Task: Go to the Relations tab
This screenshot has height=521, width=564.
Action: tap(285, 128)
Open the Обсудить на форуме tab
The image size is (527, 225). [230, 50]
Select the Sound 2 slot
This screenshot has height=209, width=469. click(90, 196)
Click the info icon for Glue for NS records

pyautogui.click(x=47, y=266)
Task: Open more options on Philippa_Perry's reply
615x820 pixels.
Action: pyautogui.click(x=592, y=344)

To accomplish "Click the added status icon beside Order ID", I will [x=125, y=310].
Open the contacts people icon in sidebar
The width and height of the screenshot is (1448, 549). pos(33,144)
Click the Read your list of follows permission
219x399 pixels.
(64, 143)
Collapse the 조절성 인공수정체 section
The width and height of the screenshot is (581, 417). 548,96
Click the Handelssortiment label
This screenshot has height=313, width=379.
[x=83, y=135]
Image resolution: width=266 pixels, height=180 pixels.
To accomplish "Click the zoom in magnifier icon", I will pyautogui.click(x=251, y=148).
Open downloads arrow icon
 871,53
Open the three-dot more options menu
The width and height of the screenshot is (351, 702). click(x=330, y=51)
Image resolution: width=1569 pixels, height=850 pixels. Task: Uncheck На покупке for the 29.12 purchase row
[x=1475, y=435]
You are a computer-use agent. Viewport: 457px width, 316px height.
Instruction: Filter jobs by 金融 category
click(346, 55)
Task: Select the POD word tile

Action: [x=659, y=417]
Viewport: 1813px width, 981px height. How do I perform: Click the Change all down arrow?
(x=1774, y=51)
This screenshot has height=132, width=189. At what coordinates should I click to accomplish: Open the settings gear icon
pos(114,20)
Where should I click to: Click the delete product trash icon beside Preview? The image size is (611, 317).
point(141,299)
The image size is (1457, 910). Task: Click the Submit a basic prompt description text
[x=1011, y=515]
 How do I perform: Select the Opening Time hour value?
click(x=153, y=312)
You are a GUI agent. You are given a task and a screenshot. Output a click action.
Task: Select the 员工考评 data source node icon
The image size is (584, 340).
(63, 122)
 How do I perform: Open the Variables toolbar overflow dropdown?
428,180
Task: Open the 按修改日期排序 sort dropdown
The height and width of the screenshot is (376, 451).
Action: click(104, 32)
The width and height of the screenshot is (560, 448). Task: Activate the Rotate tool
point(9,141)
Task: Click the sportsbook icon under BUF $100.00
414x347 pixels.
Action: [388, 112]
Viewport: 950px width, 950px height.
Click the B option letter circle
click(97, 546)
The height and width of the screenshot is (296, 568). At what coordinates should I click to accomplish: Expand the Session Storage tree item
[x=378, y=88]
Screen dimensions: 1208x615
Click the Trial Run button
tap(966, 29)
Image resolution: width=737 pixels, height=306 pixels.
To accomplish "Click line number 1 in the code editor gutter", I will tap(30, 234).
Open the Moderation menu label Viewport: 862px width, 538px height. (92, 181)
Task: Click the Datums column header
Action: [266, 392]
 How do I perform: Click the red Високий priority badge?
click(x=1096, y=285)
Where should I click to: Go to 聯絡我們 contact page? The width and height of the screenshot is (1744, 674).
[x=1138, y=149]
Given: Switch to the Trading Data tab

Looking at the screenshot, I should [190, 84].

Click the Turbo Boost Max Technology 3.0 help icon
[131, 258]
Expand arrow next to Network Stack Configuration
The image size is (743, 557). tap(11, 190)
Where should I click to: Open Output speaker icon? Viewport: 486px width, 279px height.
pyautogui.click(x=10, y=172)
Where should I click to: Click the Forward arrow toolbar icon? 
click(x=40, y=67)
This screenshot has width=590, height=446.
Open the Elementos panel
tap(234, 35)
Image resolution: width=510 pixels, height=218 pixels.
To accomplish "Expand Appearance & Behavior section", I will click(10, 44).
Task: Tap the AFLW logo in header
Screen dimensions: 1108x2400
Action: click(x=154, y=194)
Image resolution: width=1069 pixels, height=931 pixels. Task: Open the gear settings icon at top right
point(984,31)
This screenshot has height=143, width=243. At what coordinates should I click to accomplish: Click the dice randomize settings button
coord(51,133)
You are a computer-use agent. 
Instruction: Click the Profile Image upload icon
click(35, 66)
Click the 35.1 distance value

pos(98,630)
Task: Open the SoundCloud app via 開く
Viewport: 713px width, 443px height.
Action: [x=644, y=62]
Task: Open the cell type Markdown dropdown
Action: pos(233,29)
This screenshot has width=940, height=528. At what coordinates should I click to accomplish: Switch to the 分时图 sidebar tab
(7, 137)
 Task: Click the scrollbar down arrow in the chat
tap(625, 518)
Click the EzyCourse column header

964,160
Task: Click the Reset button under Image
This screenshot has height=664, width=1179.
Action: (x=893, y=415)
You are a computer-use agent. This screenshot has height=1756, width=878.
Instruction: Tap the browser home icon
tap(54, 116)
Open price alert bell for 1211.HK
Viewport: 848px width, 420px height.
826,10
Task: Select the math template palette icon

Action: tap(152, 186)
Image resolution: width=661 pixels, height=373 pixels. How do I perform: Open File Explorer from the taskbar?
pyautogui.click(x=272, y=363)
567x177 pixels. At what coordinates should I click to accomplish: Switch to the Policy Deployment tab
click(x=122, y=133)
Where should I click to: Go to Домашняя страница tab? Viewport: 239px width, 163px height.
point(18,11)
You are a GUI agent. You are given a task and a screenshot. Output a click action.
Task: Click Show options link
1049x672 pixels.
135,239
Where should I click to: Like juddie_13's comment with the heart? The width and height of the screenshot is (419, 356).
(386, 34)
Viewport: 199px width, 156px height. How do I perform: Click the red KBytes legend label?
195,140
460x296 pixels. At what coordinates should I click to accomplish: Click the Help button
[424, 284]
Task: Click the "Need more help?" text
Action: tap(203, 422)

★ ★ ★ ★ ★

— REQUIRED ACTION —
Collect every line above that contains the word "agent".

— FINAL ANSWER —
You are a computer-use agent. Viewport: 457px width, 316px height.
You are a GUI agent. You are given a task and a screenshot. Output a click action.
You are a computer-use agent. 
You are a computer-use agent. This screenshot has height=1756, width=878.
You are a GUI agent. You are given a task and a screenshot. Output a click action.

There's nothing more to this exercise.